Perlindungan Pelabuhan
Badan pengelola Great Barrier Reef Marine Park mengatakan, lembaga Federal dan Menteri Lingkungan Hidup Greg Hunt menyetujui rencana pengerukan dasar laut untuk memperluas pelabuhan batubara di Abbot Point.

Para pejabat juga berwenang melimpahkan hingga 3 juta meter kubik kerukan bahan ke perairan terumbu karang. Namun, pembuangan itu harus memenuhi puluhan syarat ketat terkait lingkungan seperti pengujian endapan tercemar, pemantauan mutu air, dan mengimbangi dampak terhadap nelayan komersial.

Persetujuan tersebut juga merupakan bagian dari rencana badan pengelola Taman Nasional Laut untuk membatasi pembangunan pelabuhan sepanjang pantai Great Barrier Reef untuk pengadaan fasilitas, kata kepala badan pengelola taman nasional laut, Russell Reichelt.

“Sebagai pelabuhan laut yang telah beroperasi selama hampir 30 tahun, Abbot Point lebih baik dibanding pelabuhan lain di sepanjang pantai Great Barrier Reef. Perluasan ini sebagai penambah modal, dan pengerukannya merupakan upaya pemeliharaan, yang jumlahnya sangat minim secara berarti dibandingkan di wilayah lain,” kata Reichelt.

Great Barrier Reef adalah kumpulan lebih dari 2.800 bagian karang yang terpisah, membentang sekitar 2.000 kilometer dari  timur laut lepas pantai Queensland yang menjadi rumah bagi keanekaragaman kehidupan laut yang mencengangkan. Tapi ahli lingkungan dan pengamat PBB mengatakan daerah tersebut telah menghadapi tantangan berat dalam beberapa tahun terakhir.

Laporan Australian Institute of Marine Science 2012 yang didanai pemerintah dan terbit dalam jurnal PNAS menyimpulkan, bahwa terumbu karang ini telah kehilangan setengah dari tutupan karang selama 27 tahun terakhir. Periode itu kira-kira sama dengan masuknya Great Barrier Reef dalam daftar sebagai Situs Warisan Dunia .

Ancaman lokal termasuk limpasan pencemaran dan meledaknya bulu seribu (crown of thorn) yang mencekik spesies lain. WWF mengatakan masalah ini . ditambah dengan tekanan terus menerus dari pengerukan dan alur pelayaran yang meningkat.

“Komite Situs Warisan Dunia akan memandang suram keputusan ini,” kata Leck . Dia menyarankan bahwa Komite Situs Warisan Dunia dapat memutuskan memasukkan Great Barrier Reef dalam daftar “Warisan Dunia yang Terancam” pada pertemuan Juni 2014 di Doha, Qatar.

---

TUJUAN 1.
Jawab pertanyaan berikut berdasarkan kutipan di atas:
(a) Berapa banyak bahan kerukan paling banyak yang boleh dibuang ke perairan terumbu karang?
(b) Sudah berapa lama Abbot Point beroperasi sebagai pelabuhan laut menurut Reichelt?
(c) Di kota mana pertemuan Komite Situs Warisan Dunia pada Juni 2014 diadakan?
TUJUAN 2. Tuliskan bagian kutipan dari "Ancaman lokal termasuk" sampai "pelayaran yang meningkat." tanpa mengubah apa pun.

CUPLIKAN DATA.

---

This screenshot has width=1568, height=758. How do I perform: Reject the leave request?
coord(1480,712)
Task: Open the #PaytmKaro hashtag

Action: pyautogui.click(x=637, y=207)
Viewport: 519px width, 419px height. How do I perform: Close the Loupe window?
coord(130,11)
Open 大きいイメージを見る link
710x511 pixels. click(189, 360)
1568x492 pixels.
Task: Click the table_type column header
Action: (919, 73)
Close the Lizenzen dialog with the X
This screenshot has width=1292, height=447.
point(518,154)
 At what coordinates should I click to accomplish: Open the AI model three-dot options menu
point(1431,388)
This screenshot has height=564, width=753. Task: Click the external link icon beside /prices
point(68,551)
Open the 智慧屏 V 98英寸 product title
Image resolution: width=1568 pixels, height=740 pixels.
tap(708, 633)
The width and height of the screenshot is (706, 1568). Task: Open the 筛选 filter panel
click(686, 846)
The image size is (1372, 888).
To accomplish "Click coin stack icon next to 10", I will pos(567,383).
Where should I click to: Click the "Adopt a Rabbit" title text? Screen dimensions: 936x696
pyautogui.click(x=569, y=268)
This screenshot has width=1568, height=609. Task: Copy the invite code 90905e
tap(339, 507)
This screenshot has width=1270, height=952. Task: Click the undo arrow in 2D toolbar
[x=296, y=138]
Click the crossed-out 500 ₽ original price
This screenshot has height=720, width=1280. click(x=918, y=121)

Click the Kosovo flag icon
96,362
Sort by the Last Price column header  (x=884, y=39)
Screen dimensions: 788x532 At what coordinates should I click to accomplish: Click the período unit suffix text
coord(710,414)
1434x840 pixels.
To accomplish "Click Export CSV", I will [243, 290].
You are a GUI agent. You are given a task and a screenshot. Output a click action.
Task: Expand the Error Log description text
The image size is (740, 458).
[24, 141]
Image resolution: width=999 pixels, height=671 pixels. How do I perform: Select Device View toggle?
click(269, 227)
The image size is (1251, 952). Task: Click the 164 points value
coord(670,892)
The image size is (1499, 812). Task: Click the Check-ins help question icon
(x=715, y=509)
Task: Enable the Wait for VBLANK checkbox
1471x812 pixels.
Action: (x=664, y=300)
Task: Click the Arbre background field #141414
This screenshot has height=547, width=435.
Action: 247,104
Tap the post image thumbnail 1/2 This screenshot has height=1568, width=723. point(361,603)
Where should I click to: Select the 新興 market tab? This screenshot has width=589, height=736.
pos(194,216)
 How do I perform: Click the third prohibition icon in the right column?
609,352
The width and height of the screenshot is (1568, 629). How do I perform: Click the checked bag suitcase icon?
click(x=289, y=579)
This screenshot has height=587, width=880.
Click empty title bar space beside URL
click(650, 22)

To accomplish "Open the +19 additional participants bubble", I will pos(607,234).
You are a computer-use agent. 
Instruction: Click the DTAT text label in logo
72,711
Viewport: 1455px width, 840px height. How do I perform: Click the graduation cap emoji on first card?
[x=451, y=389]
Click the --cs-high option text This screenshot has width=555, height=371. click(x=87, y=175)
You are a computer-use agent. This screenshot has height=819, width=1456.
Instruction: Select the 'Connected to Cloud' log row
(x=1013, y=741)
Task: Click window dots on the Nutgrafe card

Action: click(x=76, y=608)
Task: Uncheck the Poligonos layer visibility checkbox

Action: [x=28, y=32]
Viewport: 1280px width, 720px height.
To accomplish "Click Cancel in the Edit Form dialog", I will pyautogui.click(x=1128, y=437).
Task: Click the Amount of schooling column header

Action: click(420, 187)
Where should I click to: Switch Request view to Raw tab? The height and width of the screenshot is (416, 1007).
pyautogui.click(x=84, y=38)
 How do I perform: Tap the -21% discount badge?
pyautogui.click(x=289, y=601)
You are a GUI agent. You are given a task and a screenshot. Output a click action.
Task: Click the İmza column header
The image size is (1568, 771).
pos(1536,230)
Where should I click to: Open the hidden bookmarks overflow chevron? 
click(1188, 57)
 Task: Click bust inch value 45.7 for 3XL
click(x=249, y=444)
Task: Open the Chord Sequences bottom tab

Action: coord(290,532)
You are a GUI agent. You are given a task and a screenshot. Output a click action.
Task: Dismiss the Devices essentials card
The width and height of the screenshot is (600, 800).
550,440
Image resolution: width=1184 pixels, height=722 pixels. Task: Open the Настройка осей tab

---

HASIL YANG DIHARAPKAN 1.
(a) Hingga 3 juta meter kubik.
(b) Hampir 30 tahun.
(c) Di Doha, Qatar.

HASIL YANG DIHARAPKAN 2.
Ancaman lokal termasuk limpasan pencemaran dan meledaknya bulu seribu (crown of thorn) yang mencekik spesies lain. WWF mengatakan masalah ini . ditambah dengan tekanan terus menerus dari pengerukan dan alur pelayaran yang meningkat.